- **Page**:

# Vacuum Pressure, etc., on Surge Milker



## DairyLove (Nov 1, 2014)

We are just setting up our milker with new inflations and shells, and vacuum gauge. It belongs to my daughter and son-in-law, but I'll probably be the main user. From what SIL could tell, the vacuum gauge should read between *20-24 in / Hg*. Is that correct? For now we will only be milking one goat at a time.

My other question regards cleaning the inflations and shells. Should they be separated for cleaning or not? I've seen it mentioned both ways. The instruction manual from Hamby says (on page 8.):

"With the patented Surge Shell the inflation never goes back in exactly the same way, and you prolong the life of the inflation by removing it from the shell. This is the ONLY way to make sure the inflation is properly cleaned."

http://www.surgemilker.com/instructions/surgebucketmilker2013.pdf

Any thoughts on this would be appreciated.


----------



## Goat Town (Nov 20, 2010)

A reading of 20 in./hg is way too high to milk anything. In fact it could cause severe damage to teats and udders. Rather you should milk goats at no more than 12 in./hg vacuum.

The answer to your question about cleaning shells and inflations depends on what type of shells and inflation you are using. Remember the source of the quotation is original Surge documents. Those instructions were meant to apply to rubber inflations.


----------



## DairyLove (Nov 1, 2014)

Thank you for that. I did find a video that said to go no higher than 12 -15, and we have kept it closer to 10-12, except a little higher for one older doe that is a bit harder to milk. However, we've been having trouble getting it to work as intended, and have temporarily gone back to hand milking. My daughter does most of that, as I have tendinitis, but she's gone more this week, so ....

As to the shells and inflations, that explains a lot. Ours are clear and somewhat flexible--plastic? We haven't taken them apart, as it isn't easy and I've gotten the impression that most people nowadays don't do so. Thanks so much.


----------



## Goat Town (Nov 20, 2010)

They sound like clear plastic shells and silicon inflations. I would not take them apart nor would I use an inflation brush on them.


----------



## bbrealey (Nov 3, 2011)

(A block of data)
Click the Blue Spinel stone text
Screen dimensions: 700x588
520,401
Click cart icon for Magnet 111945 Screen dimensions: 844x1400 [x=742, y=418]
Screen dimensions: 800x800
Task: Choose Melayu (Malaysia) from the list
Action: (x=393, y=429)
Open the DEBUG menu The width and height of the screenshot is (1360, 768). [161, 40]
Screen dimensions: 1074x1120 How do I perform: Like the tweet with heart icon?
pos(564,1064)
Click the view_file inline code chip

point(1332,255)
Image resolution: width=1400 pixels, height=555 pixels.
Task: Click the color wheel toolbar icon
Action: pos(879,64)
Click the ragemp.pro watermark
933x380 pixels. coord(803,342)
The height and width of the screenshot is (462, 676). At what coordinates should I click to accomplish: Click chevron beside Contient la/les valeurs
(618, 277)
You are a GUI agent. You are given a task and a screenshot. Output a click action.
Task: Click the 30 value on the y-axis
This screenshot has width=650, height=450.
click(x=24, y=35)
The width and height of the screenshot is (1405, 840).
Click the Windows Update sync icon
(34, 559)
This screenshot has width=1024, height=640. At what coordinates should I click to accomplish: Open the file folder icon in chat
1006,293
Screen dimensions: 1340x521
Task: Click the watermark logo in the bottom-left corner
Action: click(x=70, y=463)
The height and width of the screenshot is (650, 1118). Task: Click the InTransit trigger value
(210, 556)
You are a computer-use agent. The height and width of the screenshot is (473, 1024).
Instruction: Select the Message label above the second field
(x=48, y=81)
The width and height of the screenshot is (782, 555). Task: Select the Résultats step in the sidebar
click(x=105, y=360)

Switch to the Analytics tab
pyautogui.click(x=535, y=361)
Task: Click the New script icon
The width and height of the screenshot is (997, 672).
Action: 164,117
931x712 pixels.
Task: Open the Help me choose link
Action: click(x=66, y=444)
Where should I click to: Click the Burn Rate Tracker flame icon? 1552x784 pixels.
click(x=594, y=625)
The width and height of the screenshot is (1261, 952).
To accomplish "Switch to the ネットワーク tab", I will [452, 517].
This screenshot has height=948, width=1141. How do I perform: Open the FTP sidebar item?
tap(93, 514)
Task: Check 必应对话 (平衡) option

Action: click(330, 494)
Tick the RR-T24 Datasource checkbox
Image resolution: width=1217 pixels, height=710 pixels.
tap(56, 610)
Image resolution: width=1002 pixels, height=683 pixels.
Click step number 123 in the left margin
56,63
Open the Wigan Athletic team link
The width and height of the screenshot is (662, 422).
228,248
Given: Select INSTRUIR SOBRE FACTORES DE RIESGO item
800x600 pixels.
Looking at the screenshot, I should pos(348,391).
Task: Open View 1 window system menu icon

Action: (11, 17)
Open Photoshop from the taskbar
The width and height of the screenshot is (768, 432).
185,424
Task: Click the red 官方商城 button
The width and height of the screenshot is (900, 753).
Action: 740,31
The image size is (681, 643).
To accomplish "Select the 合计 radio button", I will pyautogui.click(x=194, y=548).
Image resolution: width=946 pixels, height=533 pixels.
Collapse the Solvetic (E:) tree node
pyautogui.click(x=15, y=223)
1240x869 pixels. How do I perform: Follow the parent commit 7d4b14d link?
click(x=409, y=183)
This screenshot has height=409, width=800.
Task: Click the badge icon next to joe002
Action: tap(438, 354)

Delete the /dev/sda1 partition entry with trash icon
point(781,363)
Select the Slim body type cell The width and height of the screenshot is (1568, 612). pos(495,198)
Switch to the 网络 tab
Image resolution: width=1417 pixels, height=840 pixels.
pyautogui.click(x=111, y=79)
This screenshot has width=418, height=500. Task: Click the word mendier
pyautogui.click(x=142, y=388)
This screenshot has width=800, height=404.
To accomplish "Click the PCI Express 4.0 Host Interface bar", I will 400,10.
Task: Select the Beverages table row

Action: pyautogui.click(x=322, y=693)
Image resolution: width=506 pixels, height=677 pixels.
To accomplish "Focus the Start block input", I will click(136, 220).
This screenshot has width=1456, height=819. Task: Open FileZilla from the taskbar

- **What you will do**:
(1) In the Surge milker thread, why does Goat Town say a reading of 20 in./hg should not be used for milking? Answer in one to three sentences.
(2) Write out again the rows of the block of data, from the line with "Given: Select INSTRUIR" up to and including the last row of the block.

- **Solution list**:
(1) Goat Town says a reading of 20 in./hg is far too high to milk anything because it could cause severe damage to teats and udders. Goats should instead be milked at no more than 12 in./hg vacuum.

(2)
Given: Select INSTRUIR SOBRE FACTORES DE RIESGO item
800x600 pixels.
Looking at the screenshot, I should pos(348,391).
Task: Open View 1 window system menu icon

Action: (11, 17)
Open Photoshop from the taskbar
The width and height of the screenshot is (768, 432).
185,424
Task: Click the red 官方商城 button
The width and height of the screenshot is (900, 753).
Action: 740,31
The image size is (681, 643).
To accomplish "Select the 合计 radio button", I will pyautogui.click(x=194, y=548).
Image resolution: width=946 pixels, height=533 pixels.
Collapse the Solvetic (E:) tree node
pyautogui.click(x=15, y=223)
1240x869 pixels. How do I perform: Follow the parent commit 7d4b14d link?
click(x=409, y=183)
This screenshot has height=409, width=800.
Task: Click the badge icon next to joe002
Action: tap(438, 354)

Delete the /dev/sda1 partition entry with trash icon
point(781,363)
Select the Slim body type cell The width and height of the screenshot is (1568, 612). pos(495,198)
Switch to the 网络 tab
Image resolution: width=1417 pixels, height=840 pixels.
pyautogui.click(x=111, y=79)
This screenshot has width=418, height=500. Task: Click the word mendier
pyautogui.click(x=142, y=388)
This screenshot has width=800, height=404.
To accomplish "Click the PCI Express 4.0 Host Interface bar", I will 400,10.
Task: Select the Beverages table row

Action: pyautogui.click(x=322, y=693)
Image resolution: width=506 pixels, height=677 pixels.
To accomplish "Focus the Start block input", I will click(136, 220).
This screenshot has width=1456, height=819. Task: Open FileZilla from the taskbar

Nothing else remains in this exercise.